Your answer must be an exact copy of the data below.
(Beginning of Material provided)
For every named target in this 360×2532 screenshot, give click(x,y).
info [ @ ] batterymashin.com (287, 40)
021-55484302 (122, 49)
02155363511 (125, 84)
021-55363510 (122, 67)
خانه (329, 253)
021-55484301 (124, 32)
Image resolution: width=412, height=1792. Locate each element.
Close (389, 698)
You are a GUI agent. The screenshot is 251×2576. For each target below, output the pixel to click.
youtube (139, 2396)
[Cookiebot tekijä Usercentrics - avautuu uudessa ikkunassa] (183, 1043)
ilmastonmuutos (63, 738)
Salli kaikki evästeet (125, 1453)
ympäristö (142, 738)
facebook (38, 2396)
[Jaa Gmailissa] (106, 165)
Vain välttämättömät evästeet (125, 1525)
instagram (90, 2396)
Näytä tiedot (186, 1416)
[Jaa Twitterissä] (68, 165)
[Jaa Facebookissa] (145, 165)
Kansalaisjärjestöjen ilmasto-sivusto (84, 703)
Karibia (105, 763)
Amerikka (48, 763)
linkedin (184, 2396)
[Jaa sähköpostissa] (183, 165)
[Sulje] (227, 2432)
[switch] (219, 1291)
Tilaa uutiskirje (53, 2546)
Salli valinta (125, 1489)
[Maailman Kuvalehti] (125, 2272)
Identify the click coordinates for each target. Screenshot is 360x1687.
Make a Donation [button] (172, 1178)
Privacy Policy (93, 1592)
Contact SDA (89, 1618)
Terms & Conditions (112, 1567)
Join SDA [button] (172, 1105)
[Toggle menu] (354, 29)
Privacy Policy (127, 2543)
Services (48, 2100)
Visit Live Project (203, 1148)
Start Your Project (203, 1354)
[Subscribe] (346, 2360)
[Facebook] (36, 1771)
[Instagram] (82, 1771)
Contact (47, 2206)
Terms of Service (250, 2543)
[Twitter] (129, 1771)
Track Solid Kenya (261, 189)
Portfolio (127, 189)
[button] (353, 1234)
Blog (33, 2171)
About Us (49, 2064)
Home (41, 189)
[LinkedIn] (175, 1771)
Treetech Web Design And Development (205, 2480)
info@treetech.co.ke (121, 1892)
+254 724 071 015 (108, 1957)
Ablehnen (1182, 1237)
(End of Material provided)
The completed task –
For every named target in this 360×2532 screenshot, give click(x,y).
info [ @ ] batterymashin.com (287, 40)
021-55484302 (122, 49)
02155363511 (125, 84)
021-55363510 (122, 67)
خانه (329, 253)
021-55484301 (124, 32)
Image resolution: width=412, height=1792. Locate each element.
Close (389, 698)
You are a GUI agent. The screenshot is 251×2576. For each target below, output the pixel to click.
youtube (139, 2396)
[Cookiebot tekijä Usercentrics - avautuu uudessa ikkunassa] (183, 1043)
ilmastonmuutos (63, 738)
Salli kaikki evästeet (125, 1453)
ympäristö (142, 738)
facebook (38, 2396)
[Jaa Gmailissa] (106, 165)
Vain välttämättömät evästeet (125, 1525)
instagram (90, 2396)
Näytä tiedot (186, 1416)
[Jaa Twitterissä] (68, 165)
[Jaa Facebookissa] (145, 165)
Kansalaisjärjestöjen ilmasto-sivusto (84, 703)
Karibia (105, 763)
Amerikka (48, 763)
linkedin (184, 2396)
[Jaa sähköpostissa] (183, 165)
[Sulje] (227, 2432)
[switch] (219, 1291)
Tilaa uutiskirje (53, 2546)
Salli valinta (125, 1489)
[Maailman Kuvalehti] (125, 2272)
Identify the click coordinates for each target. Screenshot is 360x1687.
Make a Donation [button] (172, 1178)
Privacy Policy (93, 1592)
Contact SDA (89, 1618)
Terms & Conditions (112, 1567)
Join SDA [button] (172, 1105)
[Toggle menu] (354, 29)
Privacy Policy (127, 2543)
Services (48, 2100)
Visit Live Project (203, 1148)
Start Your Project (203, 1354)
[Subscribe] (346, 2360)
[Facebook] (36, 1771)
[Instagram] (82, 1771)
Contact (47, 2206)
Terms of Service (250, 2543)
[Twitter] (129, 1771)
Track Solid Kenya (261, 189)
Portfolio (127, 189)
[button] (353, 1234)
Blog (33, 2171)
About Us (49, 2064)
Home (41, 189)
[LinkedIn] (175, 1771)
Treetech Web Design And Development (205, 2480)
info@treetech.co.ke (121, 1892)
+254 724 071 015 (108, 1957)
Ablehnen (1182, 1237)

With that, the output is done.